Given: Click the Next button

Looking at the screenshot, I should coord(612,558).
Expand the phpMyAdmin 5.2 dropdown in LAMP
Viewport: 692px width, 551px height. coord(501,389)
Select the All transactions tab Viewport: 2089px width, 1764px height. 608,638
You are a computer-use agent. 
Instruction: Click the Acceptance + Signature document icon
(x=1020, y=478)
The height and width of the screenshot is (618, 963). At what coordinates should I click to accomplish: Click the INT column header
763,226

────

◆ Written task: Edit the stretch from the start of the items through the line containing "Select the All", changing "dropdown" to "menu" and leaving everything else untouched. Return only those lines.

◆ Output of the task:
Given: Click the Next button

Looking at the screenshot, I should coord(612,558).
Expand the phpMyAdmin 5.2 menu in LAMP
Viewport: 692px width, 551px height. coord(501,389)
Select the All transactions tab Viewport: 2089px width, 1764px height. 608,638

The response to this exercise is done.